**Passage shown:**
::::::::::
The Street’s focus currently remains on demand growth and a meaningful pick-up in realization, say analysts
Cement companies are sharpening their focus on decarbonization by making fresh investments in installing waste heat recovery systems (WHRS), which traps the enormous heat generated during the manufacturing process and generates electricity, which can be used as an additional source of power. In simple terms, this method reduces carbon dioxide emissions by limiting the use of fossil fuels.
This will not only cut energy costs, but also helps cement companies to score better on the environmental, social and governance (ESG) parameter, said analysts.
An analysis by Antique Stock Broking Ltd shows that power generation cost per kilowatt-hour via WHRS is one-fifth to one-seventh the cost of power generation as compared to thermal power.
When compared with grid power, it is less than one-eighth to one-tenth of the purchase cost, said the domestic brokerage.
In its recently announced capacity additions, cement major UltraTech Cement Ltd said it is adding 57 megawatts (MW) of WHRS across its clinker expansions, which will help increase its share of low-cost green power from the existing 13% to 34% in three years.
Peers Ambuja Cement Ltd and ACC Ltd, which operate under parent LafargeHolcim, are collectively investing more than ₹780 crore to build a WHRS capacity of over 76MW. Shree Cement Ltd, Dalmia Bharat Ltd and JK Cements Ltd are among other cement makers that are also investing in WHRS to boost their energy efficiency.
Globally, cement is among the sectors that have a significant carbon footprint. So, the ongoing WHRS investments are a step in the right direction.
While all this is good, the Street’s focus currently remains on demand growth and a meaningful pick-up in realization, said analysts.
“ESG is gaining prominence among cement companies, which is positive, but a valuation re-rating depends on how soon fundamental factors, such as volume growth, fall in place. The ESG concept is still evolving in India, it is unlikely for the market to assign these companies a higher valuation multiple just for being socially responsible. Investors don’t buy these stocks only because they are environmentally conscious. The latest order by the fair trade regulator alleging some cement companies of cartelization is a dampener. So, negative developments like these mostly overshadow the long-term positives of being ESG-compliant," said an analyst with a domestic broking house, requesting anonymity.
In short, the rising share of waste heat recovery power in the overall fuel mix would help save costs. However, these benefits would take time to reflect in the balance sheets of cement makers. For now, higher input costs are expected to start weighing on operating margins from the March quarter.
::::::::::
**Material supplied:**
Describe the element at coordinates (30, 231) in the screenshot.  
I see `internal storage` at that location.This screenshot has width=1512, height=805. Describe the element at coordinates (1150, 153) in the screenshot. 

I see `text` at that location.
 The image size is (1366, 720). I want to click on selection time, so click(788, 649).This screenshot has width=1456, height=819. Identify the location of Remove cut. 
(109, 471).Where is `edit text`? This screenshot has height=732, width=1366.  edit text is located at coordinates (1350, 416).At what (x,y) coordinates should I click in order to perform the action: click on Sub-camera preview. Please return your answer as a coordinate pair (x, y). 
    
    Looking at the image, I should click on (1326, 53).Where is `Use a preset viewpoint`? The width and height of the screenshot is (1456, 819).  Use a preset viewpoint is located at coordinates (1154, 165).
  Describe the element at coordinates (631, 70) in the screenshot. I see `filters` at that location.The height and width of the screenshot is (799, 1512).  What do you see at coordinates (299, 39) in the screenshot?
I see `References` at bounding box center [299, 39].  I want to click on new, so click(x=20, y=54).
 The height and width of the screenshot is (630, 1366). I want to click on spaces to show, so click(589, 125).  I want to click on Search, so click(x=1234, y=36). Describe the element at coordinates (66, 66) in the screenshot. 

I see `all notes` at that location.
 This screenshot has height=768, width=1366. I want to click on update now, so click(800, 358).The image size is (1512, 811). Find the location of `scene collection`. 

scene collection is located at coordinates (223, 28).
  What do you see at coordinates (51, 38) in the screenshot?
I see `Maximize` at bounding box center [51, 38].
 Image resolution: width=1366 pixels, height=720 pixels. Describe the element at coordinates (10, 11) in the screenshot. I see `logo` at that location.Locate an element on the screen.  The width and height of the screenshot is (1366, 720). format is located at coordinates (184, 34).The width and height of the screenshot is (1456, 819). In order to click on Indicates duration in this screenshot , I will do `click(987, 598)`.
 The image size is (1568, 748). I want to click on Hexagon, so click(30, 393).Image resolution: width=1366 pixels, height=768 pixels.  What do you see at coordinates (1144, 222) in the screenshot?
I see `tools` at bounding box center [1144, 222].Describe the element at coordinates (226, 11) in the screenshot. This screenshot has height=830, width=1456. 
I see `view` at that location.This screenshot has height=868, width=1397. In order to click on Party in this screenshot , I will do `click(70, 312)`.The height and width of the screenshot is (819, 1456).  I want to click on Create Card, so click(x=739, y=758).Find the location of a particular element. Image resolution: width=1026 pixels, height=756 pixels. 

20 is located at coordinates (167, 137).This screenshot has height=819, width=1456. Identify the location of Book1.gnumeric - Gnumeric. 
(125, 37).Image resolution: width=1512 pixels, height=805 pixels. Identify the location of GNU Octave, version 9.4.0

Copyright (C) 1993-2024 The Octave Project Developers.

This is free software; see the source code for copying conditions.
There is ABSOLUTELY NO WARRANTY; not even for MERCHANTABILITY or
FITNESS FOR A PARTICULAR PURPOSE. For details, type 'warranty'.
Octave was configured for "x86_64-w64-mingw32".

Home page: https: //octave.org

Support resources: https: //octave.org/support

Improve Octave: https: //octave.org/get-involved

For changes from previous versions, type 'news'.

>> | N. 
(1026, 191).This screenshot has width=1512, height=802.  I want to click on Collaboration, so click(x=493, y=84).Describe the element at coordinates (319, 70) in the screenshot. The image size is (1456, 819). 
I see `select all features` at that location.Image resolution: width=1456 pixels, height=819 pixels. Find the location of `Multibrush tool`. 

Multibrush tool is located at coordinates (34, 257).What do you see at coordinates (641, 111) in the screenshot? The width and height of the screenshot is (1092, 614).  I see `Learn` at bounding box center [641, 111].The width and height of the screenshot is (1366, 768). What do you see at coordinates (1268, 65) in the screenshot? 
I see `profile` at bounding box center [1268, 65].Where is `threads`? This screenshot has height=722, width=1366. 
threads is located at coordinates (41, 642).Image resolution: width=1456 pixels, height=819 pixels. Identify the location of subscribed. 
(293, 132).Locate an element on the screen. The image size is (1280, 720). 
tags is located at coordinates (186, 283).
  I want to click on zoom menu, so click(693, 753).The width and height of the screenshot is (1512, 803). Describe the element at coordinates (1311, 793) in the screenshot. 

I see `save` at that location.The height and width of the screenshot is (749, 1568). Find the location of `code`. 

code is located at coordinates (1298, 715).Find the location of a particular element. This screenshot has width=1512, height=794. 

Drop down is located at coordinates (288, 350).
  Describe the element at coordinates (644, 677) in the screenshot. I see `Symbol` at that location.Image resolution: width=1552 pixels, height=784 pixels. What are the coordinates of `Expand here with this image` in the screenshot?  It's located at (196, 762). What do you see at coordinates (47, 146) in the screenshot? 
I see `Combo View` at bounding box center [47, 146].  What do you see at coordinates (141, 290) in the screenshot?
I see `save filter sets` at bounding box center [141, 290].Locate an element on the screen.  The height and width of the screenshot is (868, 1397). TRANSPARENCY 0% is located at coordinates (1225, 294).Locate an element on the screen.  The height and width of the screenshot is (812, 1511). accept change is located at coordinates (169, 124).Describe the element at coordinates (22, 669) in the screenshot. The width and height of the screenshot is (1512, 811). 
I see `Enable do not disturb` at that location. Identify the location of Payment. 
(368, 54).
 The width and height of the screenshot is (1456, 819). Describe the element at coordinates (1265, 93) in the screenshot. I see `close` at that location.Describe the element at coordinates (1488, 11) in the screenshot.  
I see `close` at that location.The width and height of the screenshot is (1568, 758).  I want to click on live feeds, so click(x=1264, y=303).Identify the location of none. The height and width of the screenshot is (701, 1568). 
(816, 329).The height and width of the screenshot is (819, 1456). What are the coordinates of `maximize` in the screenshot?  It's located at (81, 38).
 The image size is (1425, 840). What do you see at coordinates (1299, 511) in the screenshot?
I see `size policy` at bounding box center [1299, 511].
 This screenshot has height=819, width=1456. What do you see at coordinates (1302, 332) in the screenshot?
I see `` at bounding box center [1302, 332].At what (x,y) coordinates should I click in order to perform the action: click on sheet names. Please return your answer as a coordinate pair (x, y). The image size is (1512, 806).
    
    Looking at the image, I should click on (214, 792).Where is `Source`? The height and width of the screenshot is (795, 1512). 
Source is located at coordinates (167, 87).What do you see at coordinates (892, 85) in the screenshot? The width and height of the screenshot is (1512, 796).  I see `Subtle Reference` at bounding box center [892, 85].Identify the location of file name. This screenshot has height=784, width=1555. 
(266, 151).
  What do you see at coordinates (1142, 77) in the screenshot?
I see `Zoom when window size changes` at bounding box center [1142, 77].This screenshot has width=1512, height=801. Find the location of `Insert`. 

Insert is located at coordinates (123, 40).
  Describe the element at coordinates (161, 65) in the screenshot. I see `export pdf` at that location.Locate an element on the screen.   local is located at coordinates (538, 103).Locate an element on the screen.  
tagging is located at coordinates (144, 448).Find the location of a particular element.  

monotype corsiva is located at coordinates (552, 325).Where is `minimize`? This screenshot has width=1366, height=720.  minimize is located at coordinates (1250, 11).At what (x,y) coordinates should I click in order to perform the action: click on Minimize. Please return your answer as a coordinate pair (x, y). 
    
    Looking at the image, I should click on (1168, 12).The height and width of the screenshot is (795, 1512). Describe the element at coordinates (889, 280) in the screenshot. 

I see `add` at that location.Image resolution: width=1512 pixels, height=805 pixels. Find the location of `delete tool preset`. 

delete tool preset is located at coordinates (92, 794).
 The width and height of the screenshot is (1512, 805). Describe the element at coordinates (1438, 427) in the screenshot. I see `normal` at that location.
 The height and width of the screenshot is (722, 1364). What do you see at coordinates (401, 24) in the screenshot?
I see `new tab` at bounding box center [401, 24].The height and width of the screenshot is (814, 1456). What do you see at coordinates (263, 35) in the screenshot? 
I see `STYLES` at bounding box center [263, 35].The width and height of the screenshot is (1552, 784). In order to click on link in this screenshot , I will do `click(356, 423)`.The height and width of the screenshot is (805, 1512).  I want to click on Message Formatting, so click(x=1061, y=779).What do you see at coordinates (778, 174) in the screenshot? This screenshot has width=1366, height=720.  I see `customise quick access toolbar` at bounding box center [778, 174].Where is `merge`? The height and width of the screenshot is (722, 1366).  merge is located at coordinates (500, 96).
::::::::::
**Exercise prompt:** Rewrite the part of the cement article starting at "In its recently" and ending at "in three years.", replacing "three years" with "four years". Work only from the cement article.

**Exercise output:**
In its recently announced capacity additions, cement major UltraTech Cement Ltd said it is adding 57 megawatts (MW) of WHRS across its clinker expansions, which will help increase its share of low-cost green power from the existing 13% to 34% in four years.